M. le président. Nous avons terminé les questions au Gouvernement.

Suspension et reprise de la séance

M. le président. La séance est suspendue.

(La séance, suspendue à seize heures, est reprise à seize heures vingt, sous la présidence de M. Éric Raoult.)

PRÉSIDENCE DE M. ÉRIC RAOULT,
vice-président

M. le président. La séance est reprise.

Situation au Proche-Orient

Déclaration du Gouvernement
et débat sur cette déclaration

M. le président. L’ordre du jour appelle une déclaration du Gouvernement sur la situation au Proche-Orient et le débat sur cette déclaration.

La parole est à M. le ministre des affaires étrangères.

M. Philippe Douste-Blazy, ministre des affaires étrangères. Monsieur le président, mesdames et messieurs les députés, permettez-moi tout d'abord de vous féliciter, et tout particulièrement de remercier M. le président de la commission des affaires étrangères, pour avoir demandé et obtenu l'organisation de ce débat qui nous offre l'occasion de réfléchir ensemble à la situation au Proche-Orient.
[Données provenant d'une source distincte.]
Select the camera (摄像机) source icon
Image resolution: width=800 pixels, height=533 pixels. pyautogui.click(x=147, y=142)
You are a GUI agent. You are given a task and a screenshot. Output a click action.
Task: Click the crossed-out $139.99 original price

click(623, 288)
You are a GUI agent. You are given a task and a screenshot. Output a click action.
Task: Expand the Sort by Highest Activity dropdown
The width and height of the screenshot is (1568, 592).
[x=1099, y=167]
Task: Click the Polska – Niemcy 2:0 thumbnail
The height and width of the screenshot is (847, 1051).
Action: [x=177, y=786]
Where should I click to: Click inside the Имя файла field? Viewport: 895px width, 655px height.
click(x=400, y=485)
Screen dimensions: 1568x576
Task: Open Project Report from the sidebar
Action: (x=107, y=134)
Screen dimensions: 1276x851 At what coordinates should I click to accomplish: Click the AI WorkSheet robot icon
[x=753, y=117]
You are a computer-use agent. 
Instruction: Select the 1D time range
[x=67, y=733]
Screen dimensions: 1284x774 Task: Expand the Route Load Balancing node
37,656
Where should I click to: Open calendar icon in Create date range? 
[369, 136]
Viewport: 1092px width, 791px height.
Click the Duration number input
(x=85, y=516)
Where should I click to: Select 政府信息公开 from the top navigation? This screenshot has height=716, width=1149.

Le conflit israélo-palestinien est l'un des conflits les plus anciens et les plus douloureux de l'histoire contemporaine. Depuis soixante ans, sur cette terre, nous voyons les périodes de répit alterner avec de nouvelles escalades de la violence, dont les populations, de part et d'autre, sont toujours les premières victimes. Personne ici n'a oublié les guerres israélo-arabes, le cortège des réfugiés palestiniens, l'occupation des Territoires en 1967, la survenue de l'Intifada puis celle enfin, plus récente, des attentats suicides. Face à une situation qui paraît aujourd'hui inextricable, chacun de nous connaît les questions en suspens. Quel statut pour Jérusalem ? Quels droits pour les réfugiés palestiniens, qui représentent plus de quatre millions de personnes ? Quelles frontières pour l'État d'Israël ? Et quel horizon tracer pour la création d'un véritable État palestinien ?

Bien sûr, la France et la communauté internationale sont plus que jamais résolues à agir pour aboutir à un règlement juste et équitable du conflit israélo-palestinien. Faire prévaloir l'espoir de paix, nous le savons, c'est avant tout faire progresser l'objectif de deux États viables et vivant côte à côte dans la paix et la sécurité. Il s'agit là d'un impératif majeur, tant les implications stratégiques de ce conflit, qu'elles soient politiques, culturelles, économiques ou encore religieuses, dépassent largement le cadre régional dans lequel il s'inscrit.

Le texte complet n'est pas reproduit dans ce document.